Menurut dia, sebagai organisasi kemasyarakatan terbesar di Indonesia, bahkan mungkin di dunia, dengan jumlah jamaah mencapai 140–160 juta berdasarkan hasil survei, daya ungkit pertama adalah musala dan masjid.
“Keduanya bisa menghubungkan kita pada Allah, pada Nabi, juga pada gerakan wakaf yang seharusnya bisa efektif memberdayakan umat,” katanya.
Daya ungkit berikutnya adalah pesantren, pendidikan, filantropi atau wakaf produktif, serta revolusi ruhani.
“Dan yang terakhir saya menyebutnya revolusi ruhani, jadi bagaimana yang semua kita lakukan, yang semua dilakukan pengurus NU, semata untuk khidmah dan untuk Allah, tidak untuk yang lain misal untuk ambisi politik dan lain sebagainya,” katanya.
“Jika revolusi ruhani dilakukan, maka ulama bisa menjalankan perannya sebagai pembimbing ruhani umat dan pengingat bagi kekuasaan,” pungkasnya.
Keluhan Pak Modin
Hadir dalam kegiatan ini salah seorang modin atau petugas keagamaan dari Lowokwaru, Kota Malang yakni Sulis.

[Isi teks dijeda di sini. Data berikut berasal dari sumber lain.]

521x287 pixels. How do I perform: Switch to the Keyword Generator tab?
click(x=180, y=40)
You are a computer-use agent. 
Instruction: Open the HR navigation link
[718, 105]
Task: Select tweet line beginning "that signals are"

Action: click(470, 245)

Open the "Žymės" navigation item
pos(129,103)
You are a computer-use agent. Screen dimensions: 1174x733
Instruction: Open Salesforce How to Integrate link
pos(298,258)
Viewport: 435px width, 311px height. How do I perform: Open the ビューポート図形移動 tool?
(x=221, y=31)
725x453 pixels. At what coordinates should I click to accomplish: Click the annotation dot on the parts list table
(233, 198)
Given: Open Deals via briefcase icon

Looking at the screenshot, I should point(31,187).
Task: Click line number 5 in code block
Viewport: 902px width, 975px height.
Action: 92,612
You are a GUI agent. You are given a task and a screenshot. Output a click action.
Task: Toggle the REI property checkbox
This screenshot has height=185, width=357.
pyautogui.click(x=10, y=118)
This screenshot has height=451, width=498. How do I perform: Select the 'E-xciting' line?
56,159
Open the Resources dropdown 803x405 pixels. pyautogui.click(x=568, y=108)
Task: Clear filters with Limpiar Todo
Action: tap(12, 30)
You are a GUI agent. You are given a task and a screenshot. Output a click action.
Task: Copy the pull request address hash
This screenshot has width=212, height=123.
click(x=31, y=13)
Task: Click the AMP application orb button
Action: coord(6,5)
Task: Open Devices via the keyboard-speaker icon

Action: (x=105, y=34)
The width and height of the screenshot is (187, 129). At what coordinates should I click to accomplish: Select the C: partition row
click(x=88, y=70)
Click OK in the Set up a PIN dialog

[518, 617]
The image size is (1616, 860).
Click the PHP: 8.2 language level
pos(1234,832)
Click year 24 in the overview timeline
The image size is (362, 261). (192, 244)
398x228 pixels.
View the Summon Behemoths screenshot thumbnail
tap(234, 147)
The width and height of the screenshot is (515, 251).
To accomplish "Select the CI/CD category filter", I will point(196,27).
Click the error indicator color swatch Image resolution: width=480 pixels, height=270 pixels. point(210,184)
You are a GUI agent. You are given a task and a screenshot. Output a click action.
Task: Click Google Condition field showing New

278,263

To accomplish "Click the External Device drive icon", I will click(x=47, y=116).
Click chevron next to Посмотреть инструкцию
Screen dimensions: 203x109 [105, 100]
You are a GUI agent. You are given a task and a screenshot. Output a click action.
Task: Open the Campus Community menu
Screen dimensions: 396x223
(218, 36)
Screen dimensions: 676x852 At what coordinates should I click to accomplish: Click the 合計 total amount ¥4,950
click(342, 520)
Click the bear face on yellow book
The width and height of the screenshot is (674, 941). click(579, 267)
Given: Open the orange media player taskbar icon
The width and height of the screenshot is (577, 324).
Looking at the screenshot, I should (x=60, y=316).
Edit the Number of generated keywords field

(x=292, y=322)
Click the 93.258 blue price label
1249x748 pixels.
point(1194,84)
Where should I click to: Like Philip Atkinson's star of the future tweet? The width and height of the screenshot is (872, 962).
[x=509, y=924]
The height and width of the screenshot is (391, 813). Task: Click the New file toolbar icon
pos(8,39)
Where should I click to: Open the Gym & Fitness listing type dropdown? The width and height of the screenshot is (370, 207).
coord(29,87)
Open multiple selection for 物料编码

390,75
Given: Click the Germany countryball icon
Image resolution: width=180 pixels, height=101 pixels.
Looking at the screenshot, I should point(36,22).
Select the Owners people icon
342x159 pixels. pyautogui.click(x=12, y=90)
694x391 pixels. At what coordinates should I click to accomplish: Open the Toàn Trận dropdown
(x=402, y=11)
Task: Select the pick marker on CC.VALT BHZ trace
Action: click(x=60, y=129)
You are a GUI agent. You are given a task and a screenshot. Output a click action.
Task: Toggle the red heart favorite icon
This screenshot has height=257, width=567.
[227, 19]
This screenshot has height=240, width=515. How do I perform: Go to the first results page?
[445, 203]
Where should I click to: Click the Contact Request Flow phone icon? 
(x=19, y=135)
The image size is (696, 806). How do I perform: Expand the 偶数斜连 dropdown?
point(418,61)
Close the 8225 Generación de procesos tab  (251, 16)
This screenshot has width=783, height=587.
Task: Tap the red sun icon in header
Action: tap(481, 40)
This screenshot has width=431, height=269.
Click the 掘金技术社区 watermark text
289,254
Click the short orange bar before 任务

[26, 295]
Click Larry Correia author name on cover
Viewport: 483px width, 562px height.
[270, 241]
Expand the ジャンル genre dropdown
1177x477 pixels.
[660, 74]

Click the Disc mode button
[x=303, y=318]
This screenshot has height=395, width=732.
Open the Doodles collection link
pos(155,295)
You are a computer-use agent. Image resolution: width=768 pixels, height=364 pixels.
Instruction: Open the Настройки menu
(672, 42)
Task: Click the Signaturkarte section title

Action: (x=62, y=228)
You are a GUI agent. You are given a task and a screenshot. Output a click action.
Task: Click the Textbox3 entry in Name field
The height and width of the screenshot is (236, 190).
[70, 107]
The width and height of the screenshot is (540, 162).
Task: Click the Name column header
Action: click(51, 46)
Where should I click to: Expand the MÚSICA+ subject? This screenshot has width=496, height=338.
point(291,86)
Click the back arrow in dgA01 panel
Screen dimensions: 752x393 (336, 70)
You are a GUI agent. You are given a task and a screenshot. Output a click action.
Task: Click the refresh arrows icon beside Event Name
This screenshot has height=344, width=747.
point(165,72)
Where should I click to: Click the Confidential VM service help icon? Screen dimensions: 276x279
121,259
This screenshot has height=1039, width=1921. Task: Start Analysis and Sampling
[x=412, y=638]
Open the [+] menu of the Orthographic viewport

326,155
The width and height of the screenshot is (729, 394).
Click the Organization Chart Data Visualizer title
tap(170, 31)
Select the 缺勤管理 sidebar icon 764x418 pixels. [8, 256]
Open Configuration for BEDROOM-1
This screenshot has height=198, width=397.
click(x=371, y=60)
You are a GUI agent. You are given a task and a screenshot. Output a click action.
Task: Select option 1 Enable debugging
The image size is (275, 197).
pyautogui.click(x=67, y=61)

Dalam kegiatan itu, dia menyampaikan unek-uneknya agar modin diperhatikan intensifnya.
“Di kota itu, ada anggapan kalau mudin itu gak ada gak masalah, itu kan berbahaya, jadi aspirasi saya itu,” pungkasnya.
NU Harus Punya Perbankan untuk Kaum Dhuafa

CEO Tugu Media Group Irham Thoriq mengawali penyampaiannya dengan mengenang Pesantren Rakyat yang pertama kali dia kunjungi pada 2008.
“Dua tahun lagi sudah 20 tahun. Dulu Pesantren Rakyat ada di kontrakan kecil. Jadi, siapa pun yang mengingat ketika awal dia berdiri serta apa niat baiknya, maka akan baik-baik semua. Kalau NU mengingat apa niat dia didirikan, maka akan baik-baik saja semuanya,” katanya.
Thoriq kemudian mengemukakan gagasan agar pemberdayaan ekonomi di lingkungan NU dilakukan secara lebih terstruktur melalui pembentukan bank bagi kaum dhuafa.
Menurut dia, konsep tersebut dapat mencontoh model yang dijalankan Muhammad Yunus di Bangladesh, yakni memberikan pinjaman tanpa agunan kepada masyarakat kecil.
“Kan banyak penjual gorengan, UMKM yang kecil banget, dan semuanya tidak punya agunan. Misal NU memberi pinjaman tanpa bunga bagi mereka, akan sangat membantu. Bukan tak mungkin orang yang dibantu modal Rp 5 juta, misalnya, lima sampai sepuluh tahun lagi bisa mempekerjakan banyak orang. Maka di situ ekonomi berputar,” pungkasnya.
Turut hadir dalam pertemuan itu antara lain Kholiq S.Pd, H Zaenuddin, Abdurrohman Al Mubarok, Lintar Bayu, Muhammad Mahrus, Yasin Arief, Gus Arif Billah, Alaudin Alex, serta sejumlah tokoh lainnya.